■ **ASSIGNMENT**: Once the line with "Saudi (12, 2314)" is found in the entries below, repeat it and each following line exactly, up to and including the line with "Opportunities (81, 972)". Add no other lines.
==========
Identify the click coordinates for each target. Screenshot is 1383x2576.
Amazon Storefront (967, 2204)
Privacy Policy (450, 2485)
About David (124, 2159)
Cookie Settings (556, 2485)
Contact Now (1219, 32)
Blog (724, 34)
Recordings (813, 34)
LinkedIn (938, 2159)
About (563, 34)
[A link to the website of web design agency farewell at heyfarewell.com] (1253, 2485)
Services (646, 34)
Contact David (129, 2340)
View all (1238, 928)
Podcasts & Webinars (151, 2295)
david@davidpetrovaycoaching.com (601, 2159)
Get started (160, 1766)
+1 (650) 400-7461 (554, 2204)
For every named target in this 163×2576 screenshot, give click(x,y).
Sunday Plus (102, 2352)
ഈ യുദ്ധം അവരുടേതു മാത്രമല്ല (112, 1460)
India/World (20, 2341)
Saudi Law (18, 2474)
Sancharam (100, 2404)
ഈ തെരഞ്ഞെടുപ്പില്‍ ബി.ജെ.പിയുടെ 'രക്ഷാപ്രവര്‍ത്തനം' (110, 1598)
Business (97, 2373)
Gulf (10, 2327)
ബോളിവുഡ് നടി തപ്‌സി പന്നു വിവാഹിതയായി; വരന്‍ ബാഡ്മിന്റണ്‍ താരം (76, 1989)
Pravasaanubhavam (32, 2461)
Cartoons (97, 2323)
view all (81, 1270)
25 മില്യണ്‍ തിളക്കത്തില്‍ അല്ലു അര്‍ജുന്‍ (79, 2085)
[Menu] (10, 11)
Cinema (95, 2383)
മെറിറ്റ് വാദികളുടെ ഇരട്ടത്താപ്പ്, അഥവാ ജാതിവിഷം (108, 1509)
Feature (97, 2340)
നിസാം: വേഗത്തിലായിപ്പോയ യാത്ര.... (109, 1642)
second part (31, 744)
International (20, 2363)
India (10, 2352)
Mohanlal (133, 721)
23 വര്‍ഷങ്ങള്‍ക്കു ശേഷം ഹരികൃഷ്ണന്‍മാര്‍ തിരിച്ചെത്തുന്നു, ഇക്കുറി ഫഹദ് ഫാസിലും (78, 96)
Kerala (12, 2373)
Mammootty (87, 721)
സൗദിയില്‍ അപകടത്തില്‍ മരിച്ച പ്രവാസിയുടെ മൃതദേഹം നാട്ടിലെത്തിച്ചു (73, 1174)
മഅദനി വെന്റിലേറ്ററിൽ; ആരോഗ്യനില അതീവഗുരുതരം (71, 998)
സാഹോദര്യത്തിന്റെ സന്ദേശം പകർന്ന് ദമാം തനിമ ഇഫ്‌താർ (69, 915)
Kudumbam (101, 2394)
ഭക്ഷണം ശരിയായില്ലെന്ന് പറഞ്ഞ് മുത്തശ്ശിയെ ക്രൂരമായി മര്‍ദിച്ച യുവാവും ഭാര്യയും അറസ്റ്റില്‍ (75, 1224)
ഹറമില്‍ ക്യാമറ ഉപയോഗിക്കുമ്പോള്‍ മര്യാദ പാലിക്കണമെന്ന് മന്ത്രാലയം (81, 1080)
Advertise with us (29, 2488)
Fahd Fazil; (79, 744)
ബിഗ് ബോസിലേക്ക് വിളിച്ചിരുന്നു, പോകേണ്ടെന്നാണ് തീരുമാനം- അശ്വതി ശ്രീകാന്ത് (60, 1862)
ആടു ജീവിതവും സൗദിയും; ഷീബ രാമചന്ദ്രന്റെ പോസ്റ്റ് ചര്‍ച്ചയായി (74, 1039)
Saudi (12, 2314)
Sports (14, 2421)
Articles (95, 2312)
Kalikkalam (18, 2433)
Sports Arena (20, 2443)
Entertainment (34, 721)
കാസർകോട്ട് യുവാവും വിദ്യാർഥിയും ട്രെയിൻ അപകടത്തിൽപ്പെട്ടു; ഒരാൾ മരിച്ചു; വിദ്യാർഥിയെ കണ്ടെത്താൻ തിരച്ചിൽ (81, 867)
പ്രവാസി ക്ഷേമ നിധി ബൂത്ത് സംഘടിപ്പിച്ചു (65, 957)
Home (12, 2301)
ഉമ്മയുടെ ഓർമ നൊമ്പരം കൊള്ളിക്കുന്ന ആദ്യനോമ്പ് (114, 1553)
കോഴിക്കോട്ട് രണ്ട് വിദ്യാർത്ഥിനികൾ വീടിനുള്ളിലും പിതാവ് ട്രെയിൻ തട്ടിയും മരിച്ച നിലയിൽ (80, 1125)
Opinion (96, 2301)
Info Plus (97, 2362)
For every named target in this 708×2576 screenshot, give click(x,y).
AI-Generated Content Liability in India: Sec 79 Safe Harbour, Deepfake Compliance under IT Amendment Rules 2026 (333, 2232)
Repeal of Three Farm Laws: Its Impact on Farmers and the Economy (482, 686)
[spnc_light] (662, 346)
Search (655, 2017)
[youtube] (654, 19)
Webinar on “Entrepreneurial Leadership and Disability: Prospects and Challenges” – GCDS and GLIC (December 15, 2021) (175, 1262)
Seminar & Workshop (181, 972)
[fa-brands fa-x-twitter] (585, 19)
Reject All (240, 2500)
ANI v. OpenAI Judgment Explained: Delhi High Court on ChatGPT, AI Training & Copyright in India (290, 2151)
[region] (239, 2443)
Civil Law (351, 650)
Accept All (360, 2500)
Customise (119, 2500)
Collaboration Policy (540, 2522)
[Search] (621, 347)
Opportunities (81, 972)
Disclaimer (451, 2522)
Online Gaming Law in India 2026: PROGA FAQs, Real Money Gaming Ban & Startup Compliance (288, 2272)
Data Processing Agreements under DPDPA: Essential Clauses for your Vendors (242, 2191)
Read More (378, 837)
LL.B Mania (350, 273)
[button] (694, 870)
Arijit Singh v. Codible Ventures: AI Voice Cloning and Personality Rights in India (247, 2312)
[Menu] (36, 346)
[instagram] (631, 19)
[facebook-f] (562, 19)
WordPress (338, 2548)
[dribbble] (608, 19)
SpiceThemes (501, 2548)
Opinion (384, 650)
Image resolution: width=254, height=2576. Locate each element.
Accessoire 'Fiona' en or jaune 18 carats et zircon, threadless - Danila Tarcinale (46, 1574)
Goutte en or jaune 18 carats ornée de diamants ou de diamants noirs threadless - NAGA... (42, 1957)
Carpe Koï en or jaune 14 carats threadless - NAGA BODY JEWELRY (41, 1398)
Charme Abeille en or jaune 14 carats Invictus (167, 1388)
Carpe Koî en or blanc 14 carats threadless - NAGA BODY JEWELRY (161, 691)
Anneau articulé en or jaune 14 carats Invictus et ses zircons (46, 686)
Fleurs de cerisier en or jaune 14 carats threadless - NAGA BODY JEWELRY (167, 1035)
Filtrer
==========
■ **RESPONSE FOR THIS EXERCISE**:
Saudi (12, 2314)
Sports (14, 2421)
Articles (95, 2312)
Kalikkalam (18, 2433)
Sports Arena (20, 2443)
Entertainment (34, 721)
കാസർകോട്ട് യുവാവും വിദ്യാർഥിയും ട്രെയിൻ അപകടത്തിൽപ്പെട്ടു; ഒരാൾ മരിച്ചു; വിദ്യാർഥിയെ കണ്ടെത്താൻ തിരച്ചിൽ (81, 867)
പ്രവാസി ക്ഷേമ നിധി ബൂത്ത് സംഘടിപ്പിച്ചു (65, 957)
Home (12, 2301)
ഉമ്മയുടെ ഓർമ നൊമ്പരം കൊള്ളിക്കുന്ന ആദ്യനോമ്പ് (114, 1553)
കോഴിക്കോട്ട് രണ്ട് വിദ്യാർത്ഥിനികൾ വീടിനുള്ളിലും പിതാവ് ട്രെയിൻ തട്ടിയും മരിച്ച നിലയിൽ (80, 1125)
Opinion (96, 2301)
Info Plus (97, 2362)
For every named target in this 708×2576 screenshot, give click(x,y).
AI-Generated Content Liability in India: Sec 79 Safe Harbour, Deepfake Compliance under IT Amendment Rules 2026 (333, 2232)
Repeal of Three Farm Laws: Its Impact on Farmers and the Economy (482, 686)
[spnc_light] (662, 346)
Search (655, 2017)
[youtube] (654, 19)
Webinar on “Entrepreneurial Leadership and Disability: Prospects and Challenges” – GCDS and GLIC (December 15, 2021) (175, 1262)
Seminar & Workshop (181, 972)
[fa-brands fa-x-twitter] (585, 19)
Reject All (240, 2500)
ANI v. OpenAI Judgment Explained: Delhi High Court on ChatGPT, AI Training & Copyright in India (290, 2151)
[region] (239, 2443)
Civil Law (351, 650)
Accept All (360, 2500)
Customise (119, 2500)
Collaboration Policy (540, 2522)
[Search] (621, 347)
Opportunities (81, 972)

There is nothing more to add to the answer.